"etcdserver: leader changed" causes clients to fail.
This error should never bubble up to clients because the kube-apiserver can always retry this failure mode since it knows the data was not modified. When etcd adjusts timeouts for leader election and heartbeating for slow hardware like Azure, the hardcoded timeouts in the kube-apiserver/etcd fail.
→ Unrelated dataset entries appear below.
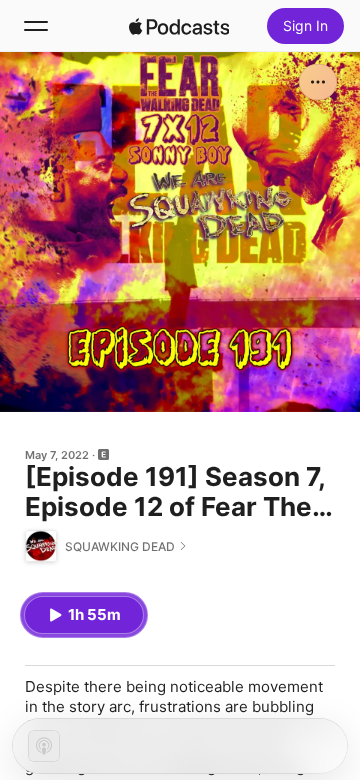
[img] (179, 26)
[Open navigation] (36, 26)
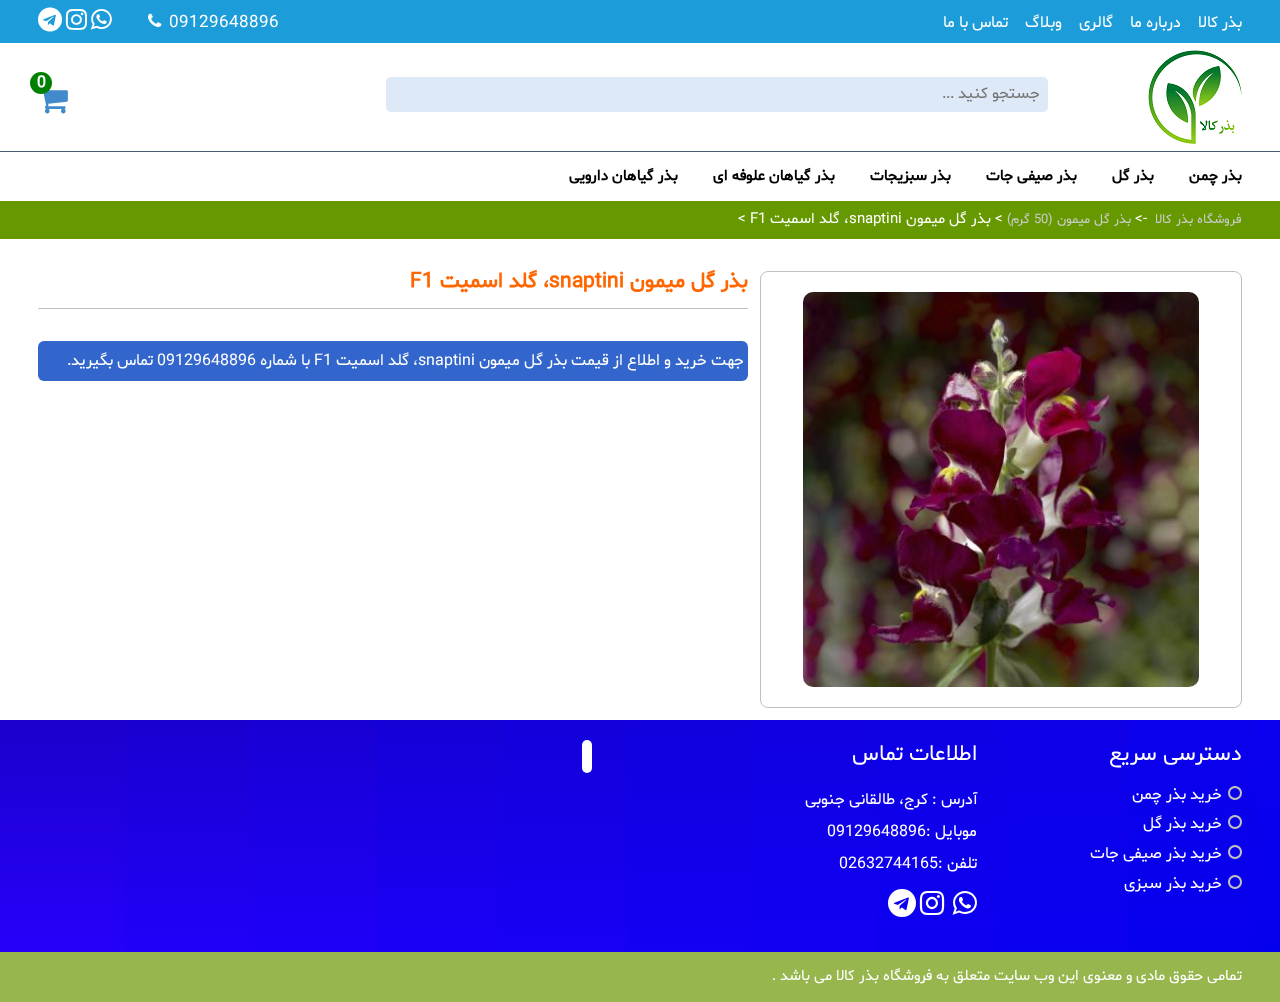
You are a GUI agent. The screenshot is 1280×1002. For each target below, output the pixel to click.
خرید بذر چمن (1177, 795)
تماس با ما (975, 23)
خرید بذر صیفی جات (1156, 854)
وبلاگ (1043, 23)
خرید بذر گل (1182, 824)
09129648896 (206, 361)
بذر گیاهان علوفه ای (774, 176)
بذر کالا (1220, 23)
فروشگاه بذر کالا (1198, 220)
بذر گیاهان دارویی (623, 176)
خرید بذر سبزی (1173, 884)
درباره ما (1155, 23)
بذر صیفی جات (1031, 176)
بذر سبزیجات (910, 176)
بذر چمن (1215, 176)
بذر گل (1133, 176)
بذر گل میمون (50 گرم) (1067, 220)
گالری (1096, 23)
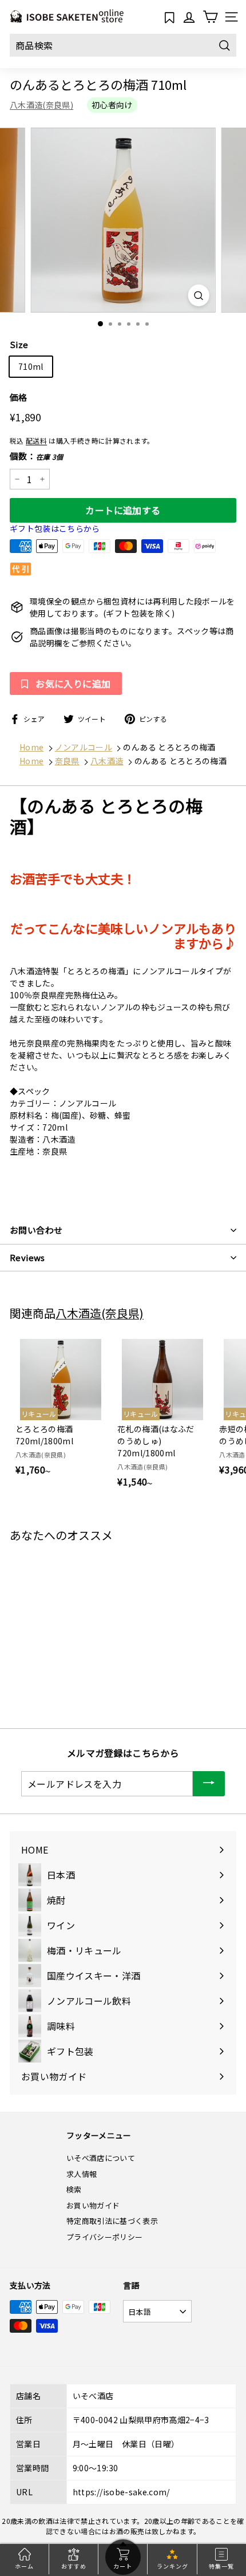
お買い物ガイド (93, 2205)
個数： (37, 456)
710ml (30, 366)
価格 (18, 397)
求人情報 (81, 2173)
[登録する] (209, 1784)
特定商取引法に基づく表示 (112, 2220)
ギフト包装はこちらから (55, 528)
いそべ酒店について (100, 2157)
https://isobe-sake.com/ (121, 2492)
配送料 (36, 440)
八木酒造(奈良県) (41, 104)
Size (19, 344)
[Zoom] (198, 295)
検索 (74, 2189)
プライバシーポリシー (104, 2236)
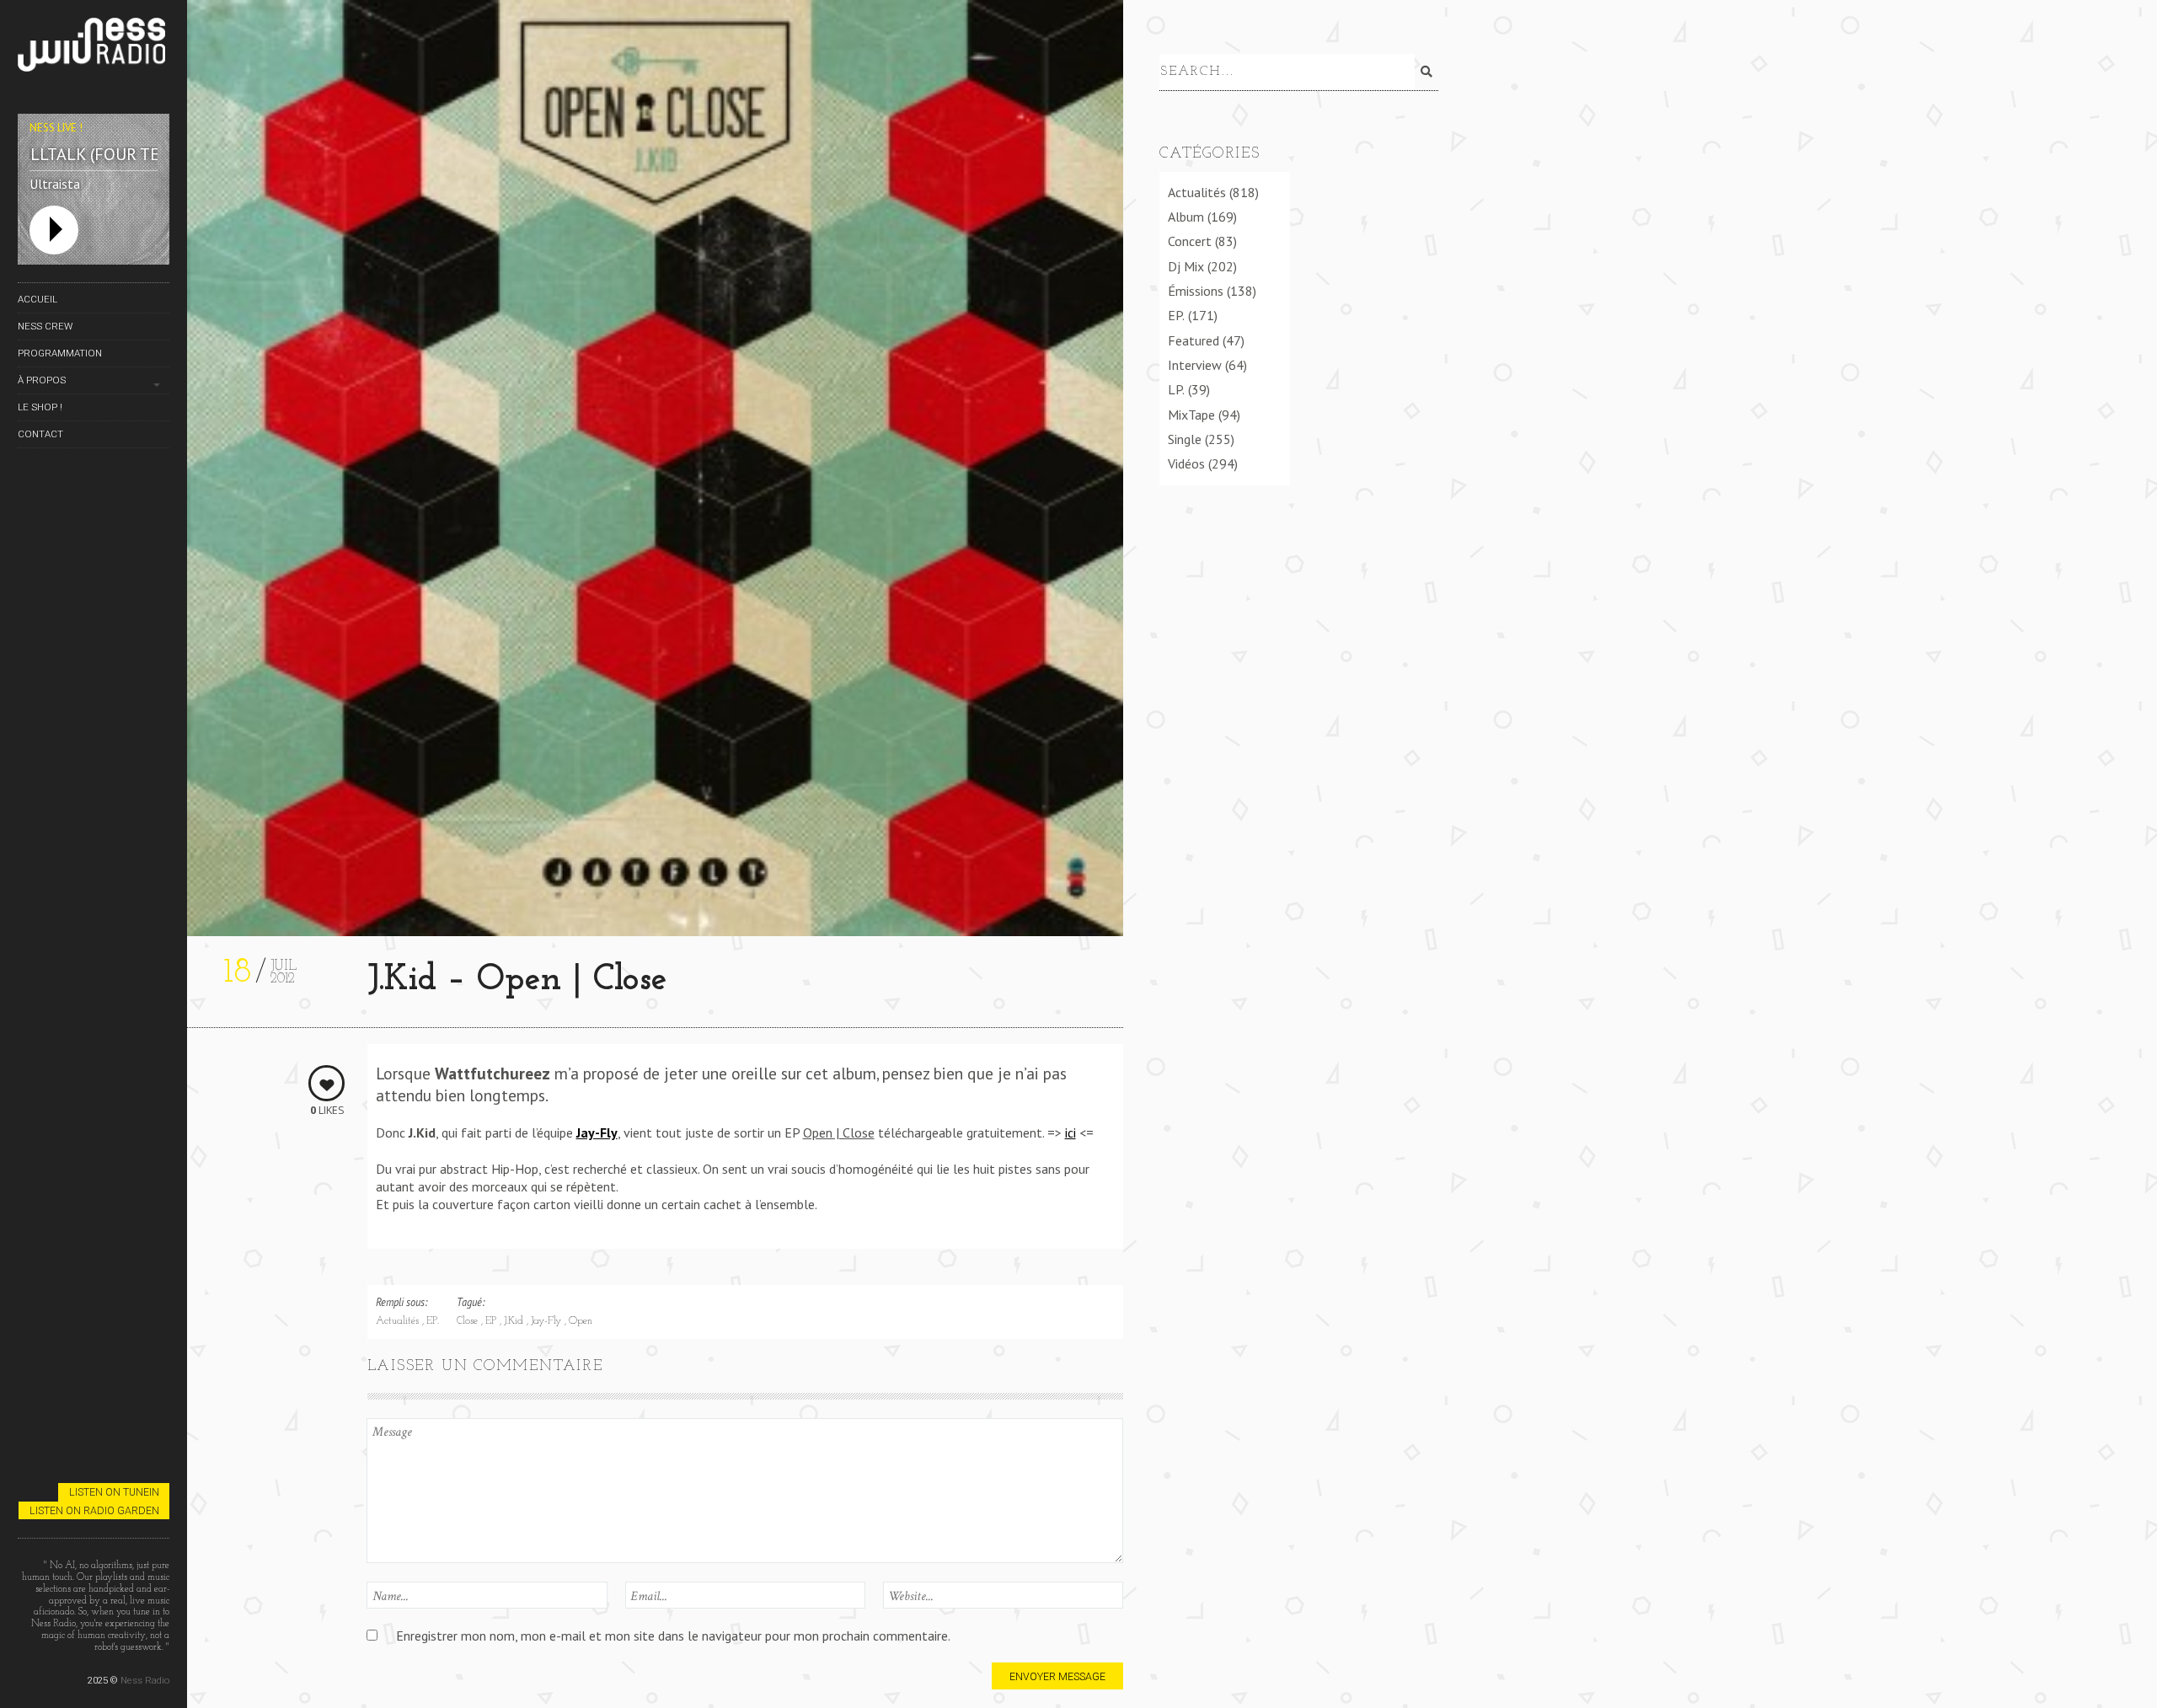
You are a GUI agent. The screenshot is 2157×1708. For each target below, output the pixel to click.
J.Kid (515, 1321)
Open (580, 1321)
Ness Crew (45, 326)
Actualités (399, 1321)
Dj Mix (1186, 266)
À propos (42, 380)
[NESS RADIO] (93, 48)
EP (492, 1321)
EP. (432, 1321)
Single (1185, 439)
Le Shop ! (40, 407)
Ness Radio (144, 1680)
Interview (1195, 364)
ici (1070, 1132)
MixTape (1191, 414)
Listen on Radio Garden (94, 1510)
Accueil (37, 299)
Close (469, 1321)
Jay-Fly (548, 1321)
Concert (1190, 241)
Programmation (60, 353)
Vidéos (1186, 463)
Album (1186, 216)
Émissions (1195, 290)
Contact (40, 434)
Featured (1193, 340)
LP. (1176, 389)
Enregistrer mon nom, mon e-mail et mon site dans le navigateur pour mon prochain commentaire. (673, 1635)
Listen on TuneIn (114, 1492)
See
- kube-apiserver tries to use etcd retries: https://github.com/kubernetes/kubernetes/blob/master/staging/src/k8s.io/apiserver/pkg/storage/storagebackend/factory/etcd3.go#L308-L317
- etcd retries appear to be unconditionally added: https://github.com/etcd-io/etcd/blob/main/client/v3/client.go#L243-L249 and https://github.com/etcd-io/etcd/blob/release-3.5/client/v3/client.go#L286
- etcd retries retry a max of 2.5 seconds: https://github.com/etcd-io/etcd/blob/main/client/v3/options.go#L53 + https://github.com/etcd-io/etcd/blob/main/client/v3/options.go#L45
- etcd retries are further reduced by zero-second retry on quorum
- On azure https://github.com/openshift/cluster-etcd-operator/blob/d7d43ee21aff6b178b2104228bba374977777a84/pkg/etcdenvvar/etcd_env.go#L229 slower leader change reactions https://github.com/openshift/cluster-etcd-operator/blob/master/pkg/hwspeedhelpers/hwhelper.go#L28 mean we are likely to exceed the number of retries for requests near the beginning of a change
Simply saying, "oh, it's hardcoded and kube" isn't good enough. We have previously had a storage shim to retry such problems. If all else fails, bringing back the small shim to retry Unavailable etcd errors longer is appropriate to fix all available clients.
Additionally, this etcd capability is being made more widely available and this bug prevents that from working.